IMHO this problem is due to the fact that the android app does not distinguish "search as you type" and "search", it's an all in one search.

So if the user searches for red he has no way to tell the app that the query is finished and he does not care about page titles starting with red.
Here red will match the prefix Reduction mammaplasty
If you search for red using special search you'll have only relevant results for red

For dog it will match the redirect Dog feces that will redirect to Feces, on special search feces is not in the first page.

For run it will match the redirect Run and rape video game which points to Sex and nudity in video games, with special search this page is ranked #8

So to sum up, yes scoring (as mentioned by Erik) is not really optimal for prefix search (search as you type).

But I think the most important problem is the fact we mix prefix search (search as you type) and full text search in the same query.

  • full text search makes sense when you want to see the most relevant results according to the words you typed.
  • prefix search ignores completely the lucene scoring functions (because it makes no sense for a prefix, a prefix has always 1 occurrence in the content) and will rely only on incoming links to sort results (this is where we are experimenting with new algorithms).
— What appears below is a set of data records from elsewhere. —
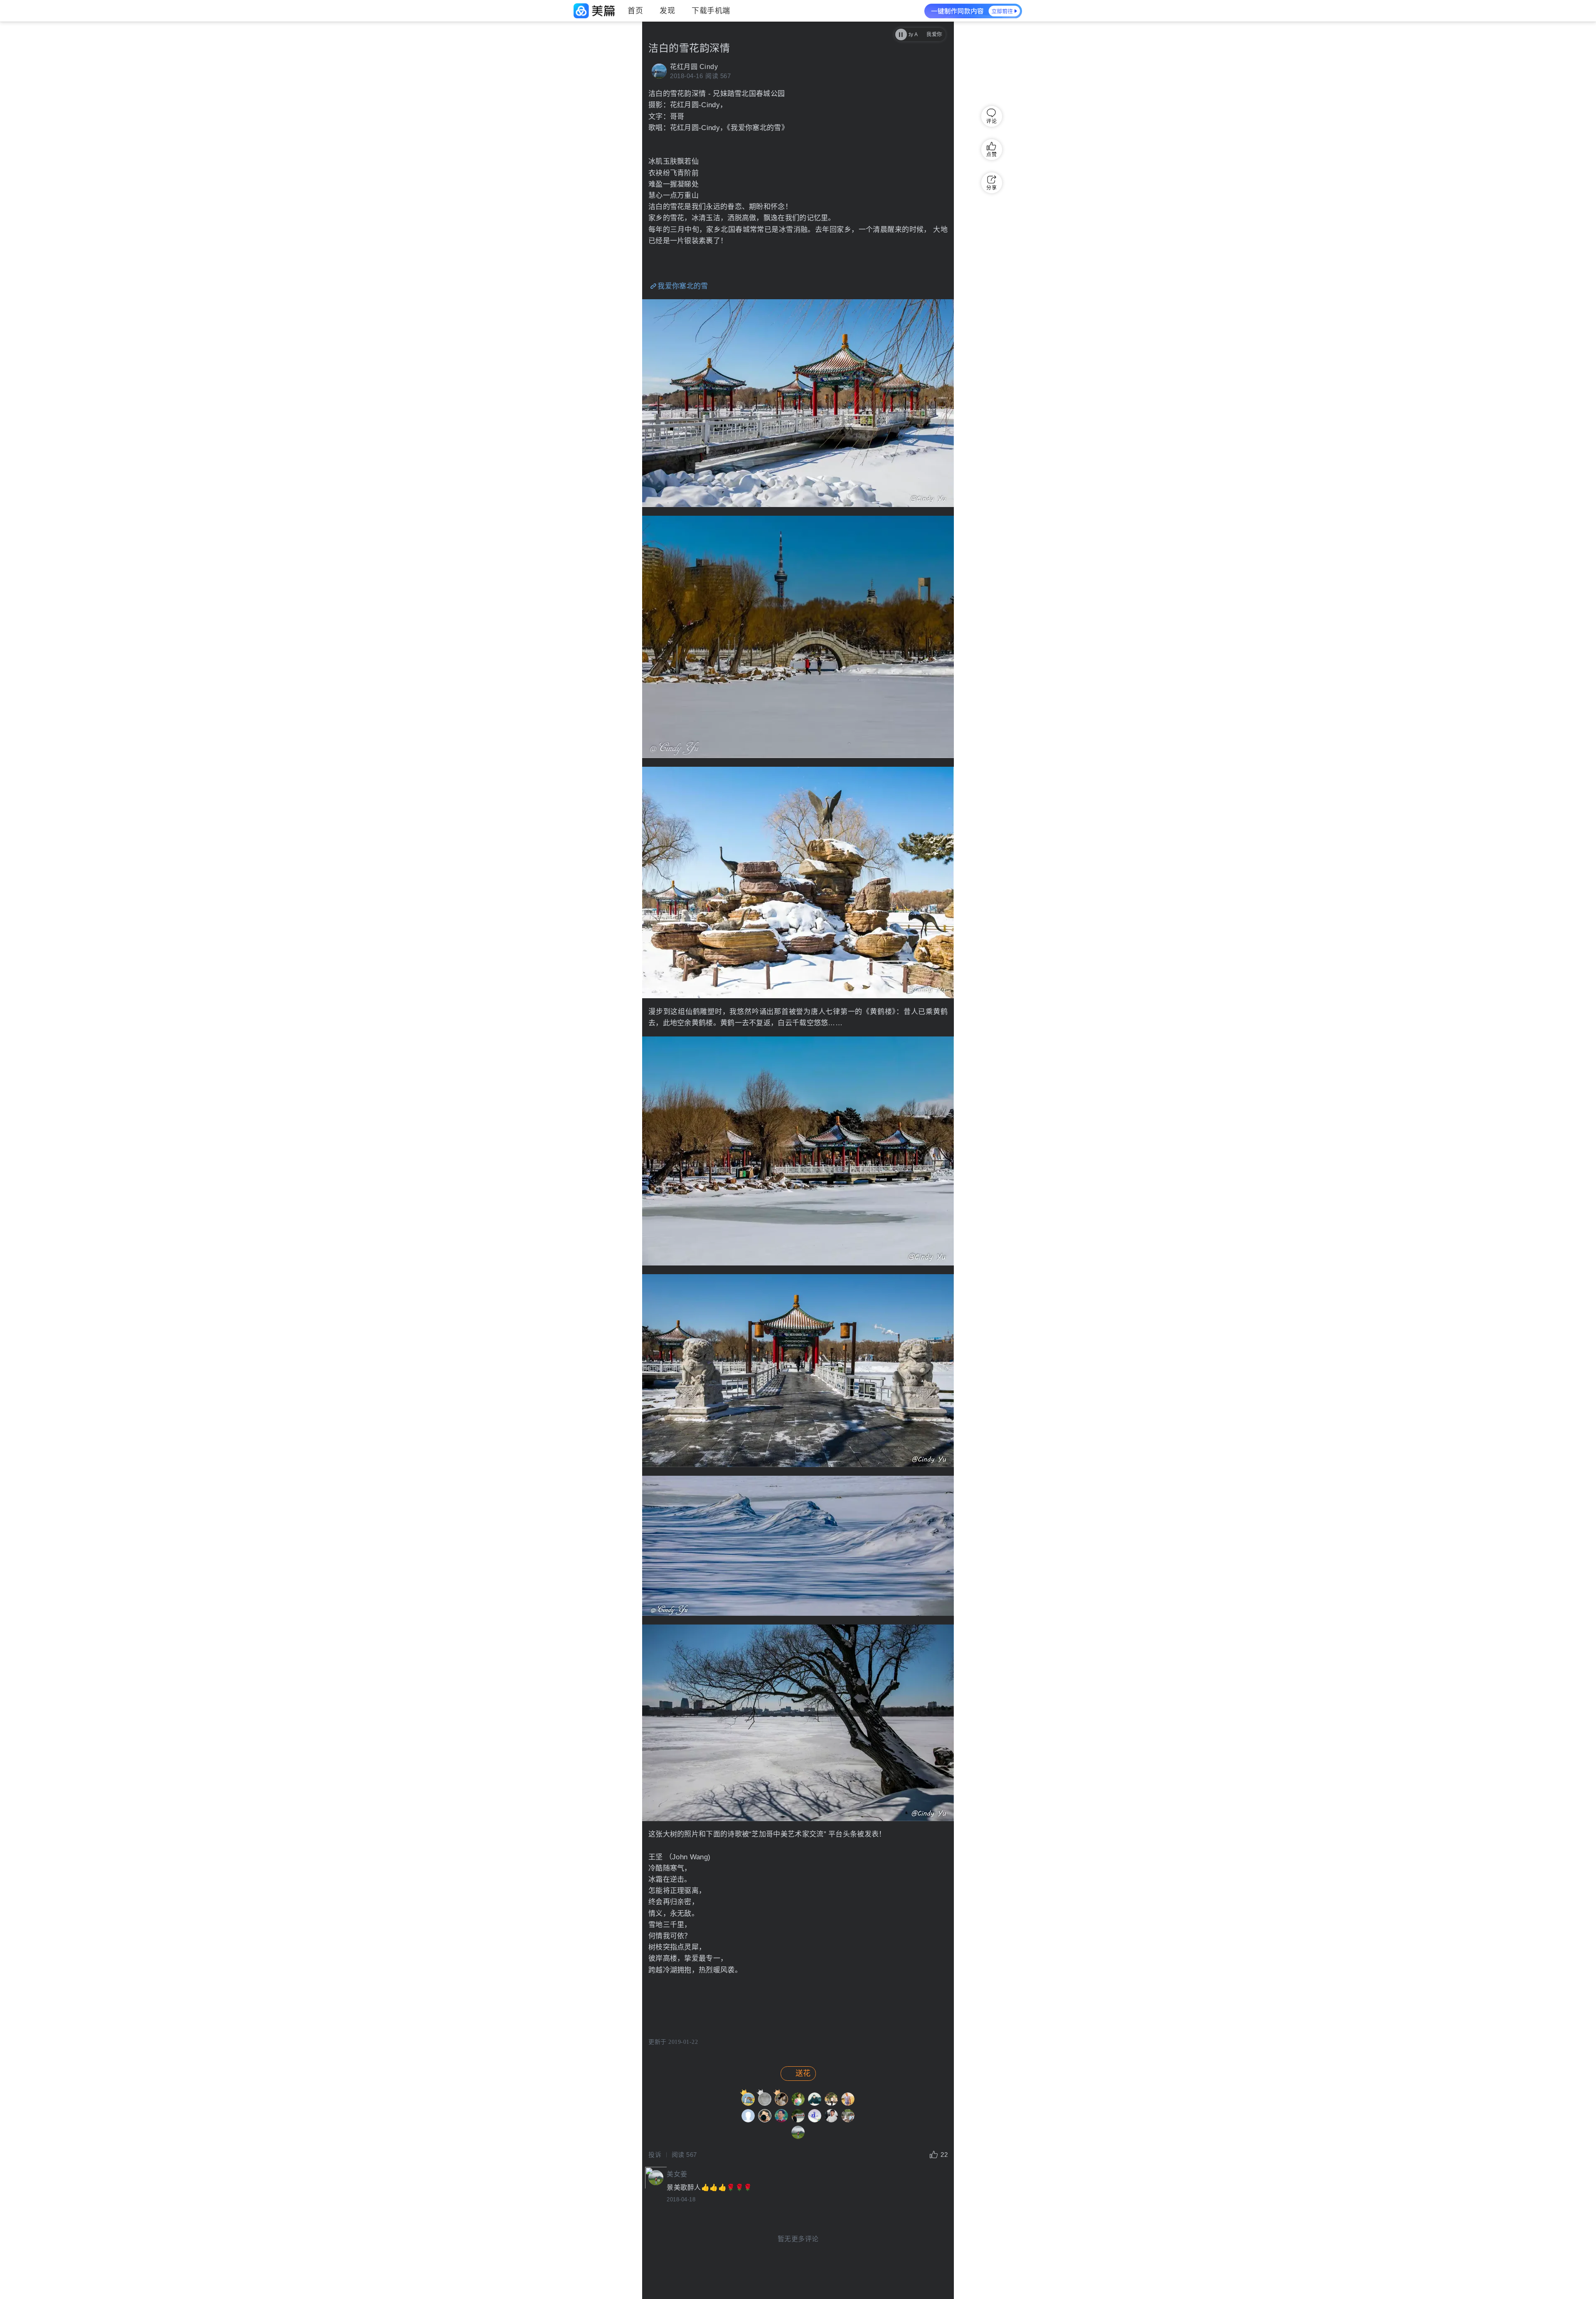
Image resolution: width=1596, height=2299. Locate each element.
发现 (667, 11)
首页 (635, 11)
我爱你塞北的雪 (683, 286)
@Qgil, T113540, "What can the Search API do for you?" is the summit card. This task, T114896, has been setup as "blocking" to relate it to the summit task. Does that make sense?

Totally, we are just trying to keep the Wikimedia-Developer-Summit-2016 project tidy, and some people are trying to squeeze session proposals after the deadline. Sorry for the confusion.
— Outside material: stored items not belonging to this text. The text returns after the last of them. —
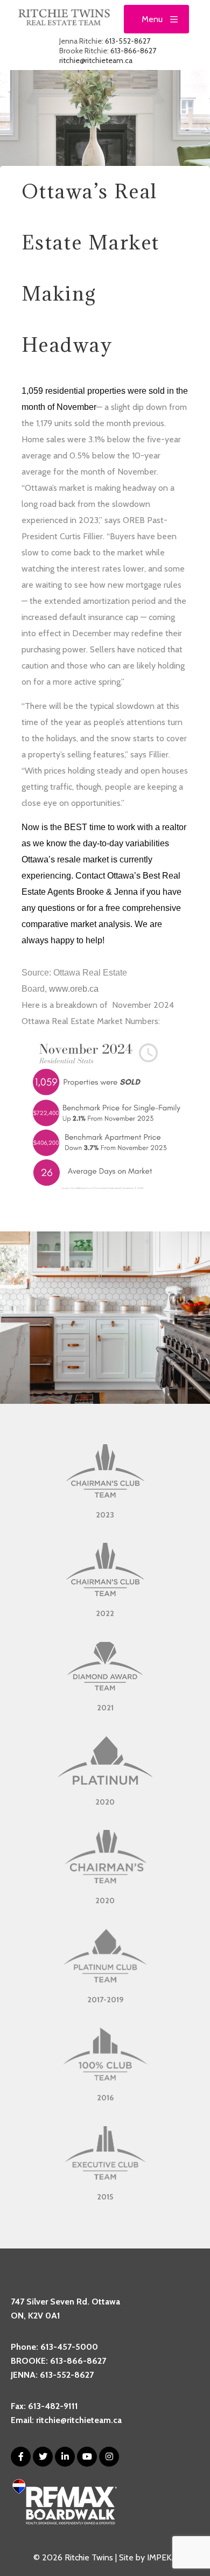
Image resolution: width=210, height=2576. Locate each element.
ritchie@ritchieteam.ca (95, 60)
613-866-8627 (133, 50)
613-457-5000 (69, 2347)
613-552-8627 (127, 41)
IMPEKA (162, 2557)
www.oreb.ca (74, 988)
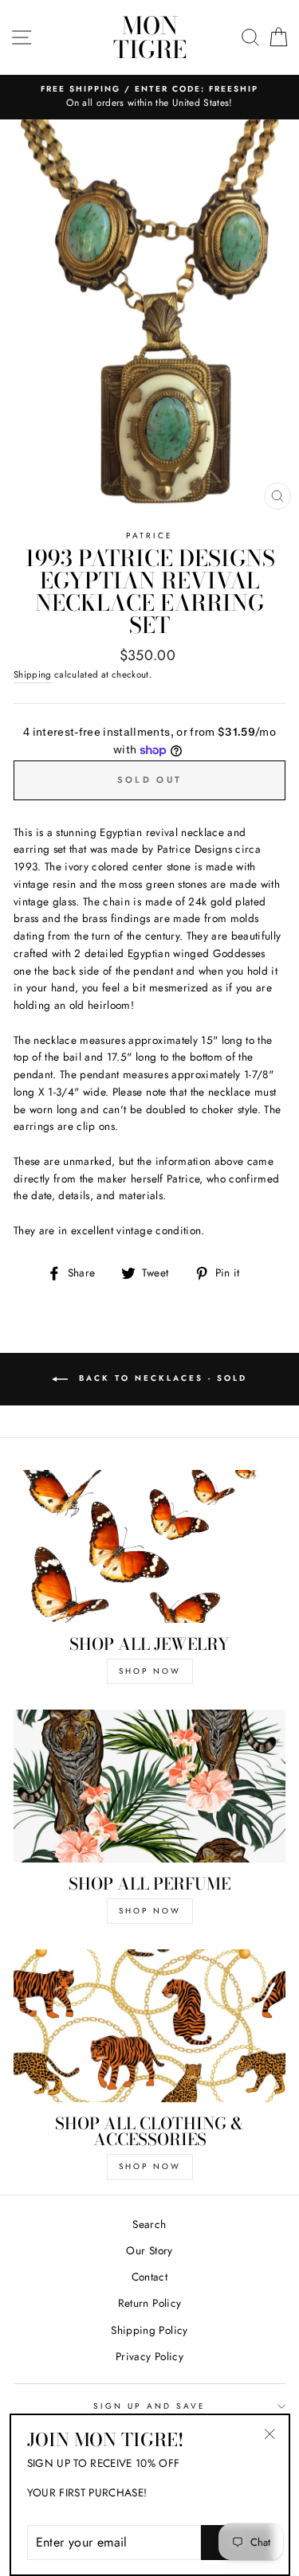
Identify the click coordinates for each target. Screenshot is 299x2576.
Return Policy (149, 2303)
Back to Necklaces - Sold (160, 1379)
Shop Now (150, 1671)
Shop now (150, 2166)
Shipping (33, 674)
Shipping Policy (149, 2330)
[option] (149, 97)
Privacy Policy (149, 2356)
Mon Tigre (150, 37)
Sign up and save (150, 2406)
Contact (149, 2277)
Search (149, 2224)
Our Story (149, 2250)
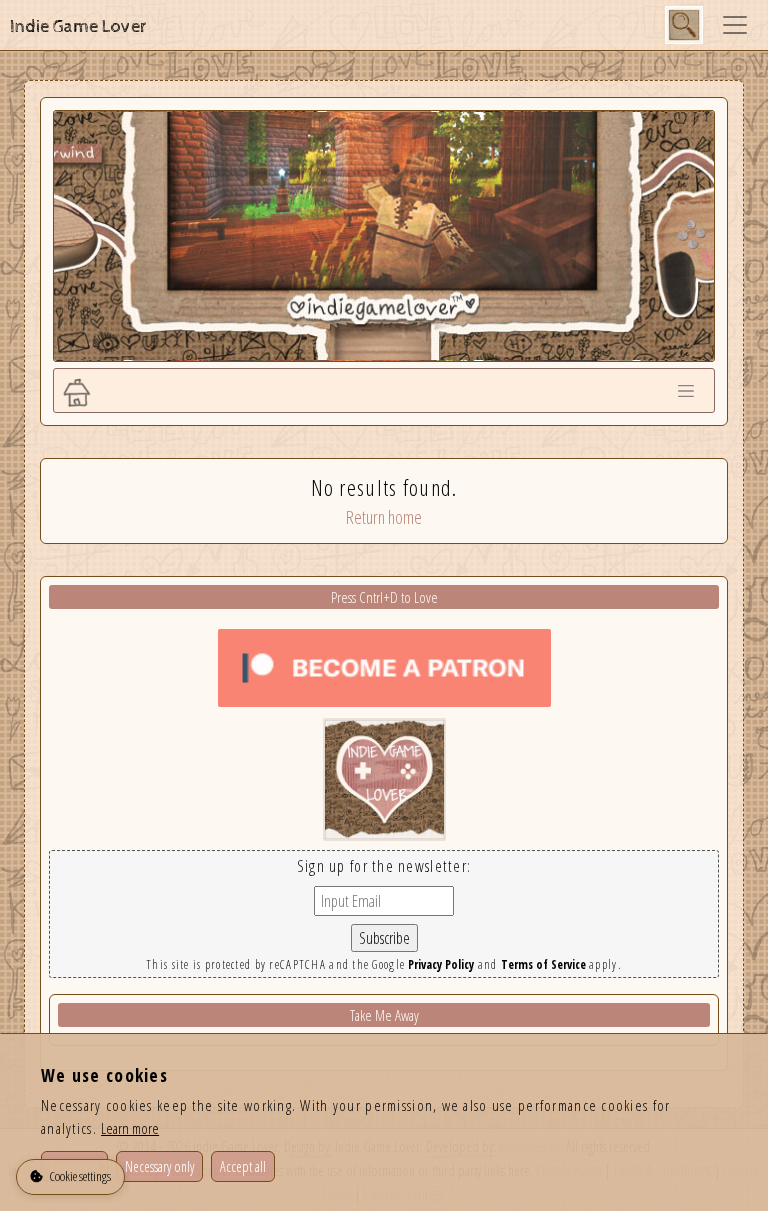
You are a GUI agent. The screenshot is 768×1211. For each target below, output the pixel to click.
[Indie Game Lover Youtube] (384, 778)
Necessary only (159, 1166)
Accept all (243, 1166)
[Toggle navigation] (735, 25)
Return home (384, 517)
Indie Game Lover (78, 26)
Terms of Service (543, 964)
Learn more (130, 1128)
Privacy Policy (441, 964)
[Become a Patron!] (384, 666)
Part of the problem in this case is the fact that redirects are resolved in the app. If you search for "red" using prefixsearch, the third result is [[Reduction mammaplasty]] which is a redirect to [[Breast reduction]], causing the somewhat strange result.

The reason I say in this case above is because there are cases where resolving redirects results in a much better experience, such as searching for "borack obama", it's better to show the user the correct title rather than the typo. Basically, the difference between redirects due to syntactic errors (like spelling errors) vs redirects from alternative names. Based on my personal experience, generally speaking resolving redirects solves far more problems than it causes (like this one).

The issue that @dcausse mentioned is probably more like the root cause, what I'm saying here is a surface problem.

I was testing this out this morning on my iphone and discovered that the search results seem be much better:

"red" doesn't have the breast reduction in the top listing
"dog" has feces now showing up at #13 position on the list
"run" doesn't have the sex and nudity in video games in the list

Is it ok to close this out?

@debt, nice! It looks better for the three examples given in the description but I still think some consideration for @Dbrant's example should be considered before closing this.

Out of curiosity what was the reason to resolve redirects?
Was it to avoid displaying awful redirects with typos?

Deskana triaged this task as Medium priority.

Given that the primary use cases were fixed, I'm calling this one resolved.

Generally, knowing a few queries that produce suboptimal results is interesting, but it's not really easy for us to fix specific examples without putting extremely specific hacks into the code, which will cause more pain than gain in the long run. Whenever you tweak some parameter trying only to make one specific query better, you tend to make a ton of other ones worse. The long and short of it is that there is a limited amount we can do here.